You may need to use Secrets, such tokens, passwords, or private keys, when you manage applications. GitOps allows you to deploy applications from Git repositories. If you save Secrets in Git repositories as plaintext, Secrets may be disclosed when you use them. Therefore, the GitOps system provides two solutions to help you enhance the security of Secrets.
GitOps provides the following solutions to help you manage Secrets:
Reference Secrets stored in Git repositories
Store encrypted Secrets in Git repositories
Reference Secrets stored in Git repositories
This solution maintains a Kubernetes resource manifest in a Git repository. The resources on the manifest reference Secrets stored in Key Management Service (KMS). When GitOps deploys a resource to a Container Service for Kubernetes (ACK) cluster, the operator obtains the corresponding Secret and creates a Kubernetes Secret in the ACK cluster.
You can use ExternalSecrets and Kubernetes Secret Store CSI Driver to implement this solution.

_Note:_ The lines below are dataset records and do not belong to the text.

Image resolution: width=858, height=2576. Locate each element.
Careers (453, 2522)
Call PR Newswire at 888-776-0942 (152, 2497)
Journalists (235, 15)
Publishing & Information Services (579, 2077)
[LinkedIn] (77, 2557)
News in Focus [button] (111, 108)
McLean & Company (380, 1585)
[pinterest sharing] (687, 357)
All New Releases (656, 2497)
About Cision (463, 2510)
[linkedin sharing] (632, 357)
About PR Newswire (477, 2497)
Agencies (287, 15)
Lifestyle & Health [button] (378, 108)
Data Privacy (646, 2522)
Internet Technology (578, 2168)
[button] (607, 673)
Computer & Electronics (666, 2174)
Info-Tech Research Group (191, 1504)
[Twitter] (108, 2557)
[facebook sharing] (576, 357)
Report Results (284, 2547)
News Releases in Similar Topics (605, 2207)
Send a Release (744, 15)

Distributed Cloud Container Platform for Kubernetes (ACK One) supports both methods. ACK One allows you to import Secrets from KMS to ACK clusters where your applications are deployed. For more information, see Use ack-secret-manager or csi-secrets-store-provider-alibabacloud to import secrets from KMS.
You can store Secrets in KMS, create an application manifest in the Git repository, and add the ExternalSecret and SecretProviderClass resources. You can also define how a workload uses Secrets.
Store encrypted Secrets in Git repositories
This solution encrypts Secrets and then stores the Secrets in a Kubernetes Secret manifest in a Git repository. The Secrets are decrypted after they are imported to the ACK clusters where your applications are deployed.
You can search for this solution in the open source community.